Medtronic management believes that non-GAAP financial measures provide information useful to investors in understanding the company’s underlying operational performance and trends and to facilitate comparisons with the performance of other companies in the med tech industry. Non-GAAP net income and diluted EPS exclude the effect of certain charges or gains that contribute to or reduce earnings but that result from transactions or events that management believes may or may not recur with similar materiality or impact to operations in future periods (Non-GAAP Adjustments). Medtronic generally uses non-GAAP financial measures to facilitate management’s review of the operational performance of the company and as a basis for strategic planning. Non-GAAP financial measures should be considered supplemental to and not a substitute for financial information prepared in accordance with U.S. generally accepted accounting principles (GAAP), and investors are cautioned that Medtronic may calculate non-GAAP financial measures in a way that is different from other companies. Management strongly encourages investors to review the company’s consolidated financial statements and publicly filed reports in their entirety.

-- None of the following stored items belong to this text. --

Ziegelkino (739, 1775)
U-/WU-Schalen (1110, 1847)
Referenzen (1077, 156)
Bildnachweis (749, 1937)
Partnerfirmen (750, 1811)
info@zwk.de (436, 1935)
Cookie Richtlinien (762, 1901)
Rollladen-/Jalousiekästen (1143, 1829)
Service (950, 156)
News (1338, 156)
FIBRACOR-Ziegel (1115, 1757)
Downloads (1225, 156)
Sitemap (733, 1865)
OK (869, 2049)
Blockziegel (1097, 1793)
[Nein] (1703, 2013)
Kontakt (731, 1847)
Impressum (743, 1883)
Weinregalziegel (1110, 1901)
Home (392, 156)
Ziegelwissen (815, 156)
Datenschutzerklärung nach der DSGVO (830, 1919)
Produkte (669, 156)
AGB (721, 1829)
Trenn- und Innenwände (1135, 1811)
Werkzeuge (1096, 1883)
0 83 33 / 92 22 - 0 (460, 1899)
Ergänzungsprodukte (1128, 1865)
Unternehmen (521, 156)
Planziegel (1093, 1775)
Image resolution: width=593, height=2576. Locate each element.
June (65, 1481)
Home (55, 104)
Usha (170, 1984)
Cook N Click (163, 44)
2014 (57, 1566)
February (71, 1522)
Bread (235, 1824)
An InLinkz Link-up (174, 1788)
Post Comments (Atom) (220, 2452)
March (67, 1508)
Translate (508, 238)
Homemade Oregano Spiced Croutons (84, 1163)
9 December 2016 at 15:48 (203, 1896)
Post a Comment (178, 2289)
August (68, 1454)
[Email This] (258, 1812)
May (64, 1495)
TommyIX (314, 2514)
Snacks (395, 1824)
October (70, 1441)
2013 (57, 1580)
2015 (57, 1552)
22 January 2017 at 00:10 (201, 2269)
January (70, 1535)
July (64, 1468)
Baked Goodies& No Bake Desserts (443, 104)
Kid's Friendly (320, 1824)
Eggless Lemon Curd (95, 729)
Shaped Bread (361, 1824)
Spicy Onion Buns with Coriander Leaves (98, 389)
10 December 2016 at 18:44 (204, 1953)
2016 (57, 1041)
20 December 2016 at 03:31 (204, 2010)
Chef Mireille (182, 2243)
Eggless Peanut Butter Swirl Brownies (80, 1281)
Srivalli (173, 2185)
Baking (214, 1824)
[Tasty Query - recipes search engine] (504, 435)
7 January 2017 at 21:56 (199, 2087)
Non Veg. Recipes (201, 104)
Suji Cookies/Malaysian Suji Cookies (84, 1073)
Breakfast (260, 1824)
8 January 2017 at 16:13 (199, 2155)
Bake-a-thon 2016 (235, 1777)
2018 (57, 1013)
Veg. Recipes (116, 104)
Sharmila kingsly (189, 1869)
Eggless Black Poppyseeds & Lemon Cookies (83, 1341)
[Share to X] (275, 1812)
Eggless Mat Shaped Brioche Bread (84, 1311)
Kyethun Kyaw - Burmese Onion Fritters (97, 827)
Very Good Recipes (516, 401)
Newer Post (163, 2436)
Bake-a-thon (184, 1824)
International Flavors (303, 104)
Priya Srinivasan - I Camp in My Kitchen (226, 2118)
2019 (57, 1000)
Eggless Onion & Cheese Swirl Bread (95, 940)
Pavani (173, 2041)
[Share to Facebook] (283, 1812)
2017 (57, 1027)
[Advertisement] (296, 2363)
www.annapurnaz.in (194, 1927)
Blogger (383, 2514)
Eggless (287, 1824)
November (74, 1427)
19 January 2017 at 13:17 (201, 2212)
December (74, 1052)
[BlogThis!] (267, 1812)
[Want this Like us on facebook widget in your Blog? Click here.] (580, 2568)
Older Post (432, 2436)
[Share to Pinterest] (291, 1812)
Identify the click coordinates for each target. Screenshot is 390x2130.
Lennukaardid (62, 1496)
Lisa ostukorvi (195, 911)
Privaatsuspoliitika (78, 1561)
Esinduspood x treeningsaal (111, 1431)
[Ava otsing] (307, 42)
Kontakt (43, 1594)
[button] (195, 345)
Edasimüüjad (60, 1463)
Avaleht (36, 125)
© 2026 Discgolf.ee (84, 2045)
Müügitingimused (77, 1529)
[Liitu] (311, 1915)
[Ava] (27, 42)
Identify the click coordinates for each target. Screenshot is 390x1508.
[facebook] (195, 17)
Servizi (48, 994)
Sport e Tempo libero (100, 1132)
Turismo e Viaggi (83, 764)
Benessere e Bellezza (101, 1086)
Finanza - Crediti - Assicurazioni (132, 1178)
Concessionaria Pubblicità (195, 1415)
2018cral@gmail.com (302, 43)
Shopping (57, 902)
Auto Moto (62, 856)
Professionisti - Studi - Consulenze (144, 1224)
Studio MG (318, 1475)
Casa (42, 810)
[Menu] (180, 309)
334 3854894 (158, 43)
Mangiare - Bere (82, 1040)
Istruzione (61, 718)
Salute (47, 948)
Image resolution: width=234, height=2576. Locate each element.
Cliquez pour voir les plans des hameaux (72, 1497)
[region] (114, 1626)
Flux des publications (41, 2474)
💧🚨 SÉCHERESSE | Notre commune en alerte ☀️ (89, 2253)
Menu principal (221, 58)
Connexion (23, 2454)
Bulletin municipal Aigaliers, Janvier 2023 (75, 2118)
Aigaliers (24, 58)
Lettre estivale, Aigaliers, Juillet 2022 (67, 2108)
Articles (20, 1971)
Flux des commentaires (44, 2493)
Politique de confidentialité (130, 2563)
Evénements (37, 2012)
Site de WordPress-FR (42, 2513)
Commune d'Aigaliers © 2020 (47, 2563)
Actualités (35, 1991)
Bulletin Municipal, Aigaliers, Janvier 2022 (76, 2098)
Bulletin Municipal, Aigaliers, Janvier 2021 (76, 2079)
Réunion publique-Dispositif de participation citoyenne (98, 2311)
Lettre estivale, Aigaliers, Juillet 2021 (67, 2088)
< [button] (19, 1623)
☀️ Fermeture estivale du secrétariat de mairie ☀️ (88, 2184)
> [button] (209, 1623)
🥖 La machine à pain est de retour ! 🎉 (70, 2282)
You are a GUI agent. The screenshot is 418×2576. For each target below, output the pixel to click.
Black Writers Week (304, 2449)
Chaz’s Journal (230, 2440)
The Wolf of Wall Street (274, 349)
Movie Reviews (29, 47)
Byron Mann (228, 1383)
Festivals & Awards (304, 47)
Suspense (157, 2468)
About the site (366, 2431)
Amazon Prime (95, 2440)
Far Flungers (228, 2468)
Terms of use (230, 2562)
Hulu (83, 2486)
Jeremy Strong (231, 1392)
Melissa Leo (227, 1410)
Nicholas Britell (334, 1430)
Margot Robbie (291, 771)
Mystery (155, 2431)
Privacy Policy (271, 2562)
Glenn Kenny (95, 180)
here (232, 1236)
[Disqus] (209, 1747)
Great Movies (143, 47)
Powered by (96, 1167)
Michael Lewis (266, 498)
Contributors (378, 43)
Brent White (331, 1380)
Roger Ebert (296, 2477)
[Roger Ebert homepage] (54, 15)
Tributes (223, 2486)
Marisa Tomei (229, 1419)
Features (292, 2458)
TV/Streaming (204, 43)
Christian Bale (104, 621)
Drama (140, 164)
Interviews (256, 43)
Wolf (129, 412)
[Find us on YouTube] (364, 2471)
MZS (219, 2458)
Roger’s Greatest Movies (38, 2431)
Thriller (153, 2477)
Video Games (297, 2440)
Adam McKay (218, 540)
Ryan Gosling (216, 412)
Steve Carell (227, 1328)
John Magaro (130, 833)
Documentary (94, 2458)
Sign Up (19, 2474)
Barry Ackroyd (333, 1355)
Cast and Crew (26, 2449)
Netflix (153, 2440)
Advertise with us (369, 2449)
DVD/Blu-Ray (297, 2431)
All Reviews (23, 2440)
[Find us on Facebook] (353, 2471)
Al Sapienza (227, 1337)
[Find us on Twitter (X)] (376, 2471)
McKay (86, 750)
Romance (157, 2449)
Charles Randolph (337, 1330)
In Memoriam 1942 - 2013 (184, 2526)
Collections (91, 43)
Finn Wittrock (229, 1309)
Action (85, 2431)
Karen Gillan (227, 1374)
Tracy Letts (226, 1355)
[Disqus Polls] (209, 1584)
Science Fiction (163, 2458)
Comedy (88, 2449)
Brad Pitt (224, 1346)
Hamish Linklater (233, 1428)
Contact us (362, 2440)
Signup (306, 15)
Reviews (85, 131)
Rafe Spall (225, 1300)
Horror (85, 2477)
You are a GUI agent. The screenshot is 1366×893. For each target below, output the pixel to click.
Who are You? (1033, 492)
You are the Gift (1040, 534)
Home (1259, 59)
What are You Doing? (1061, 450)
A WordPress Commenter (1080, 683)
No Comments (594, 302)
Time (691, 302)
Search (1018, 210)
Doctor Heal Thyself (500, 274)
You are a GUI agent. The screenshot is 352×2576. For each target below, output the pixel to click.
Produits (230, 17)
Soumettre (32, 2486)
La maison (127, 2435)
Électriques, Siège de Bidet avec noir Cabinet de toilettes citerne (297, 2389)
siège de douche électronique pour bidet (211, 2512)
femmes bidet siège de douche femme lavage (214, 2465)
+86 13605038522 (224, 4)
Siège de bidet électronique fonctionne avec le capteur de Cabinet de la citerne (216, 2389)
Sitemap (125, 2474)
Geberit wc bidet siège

Reconciliations of the non-GAAP financial measures to the most directly comparable GAAP financial measures are included in the financial schedules accompanying this press release.
Medtronic calculates forward-looking non-GAAP financial measures based on internal forecasts that omit certain amounts that would be included in GAAP financial measures. For instance, forward-looking organic revenue growth guidance excludes the impact of foreign currency fluctuations, as well as material acquisitions or divestitures. Forward-looking diluted non-GAAP EPS guidance also excludes other potential charges or gains that would be recorded as Non-GAAP Adjustments to earnings during the fiscal year. Medtronic does not attempt to provide reconciliations of forward-looking non-GAAP EPS guidance to projected GAAP EPS guidance because the combined impact and timing of recognition of these potential charges or gains is inherently uncertain and difficult to predict and is unavailable without unreasonable efforts. In addition, the company believes such reconciliations would imply a degree of precision and certainty that could be confusing to investors. Such items could have a substantial impact on GAAP measures of financial performance.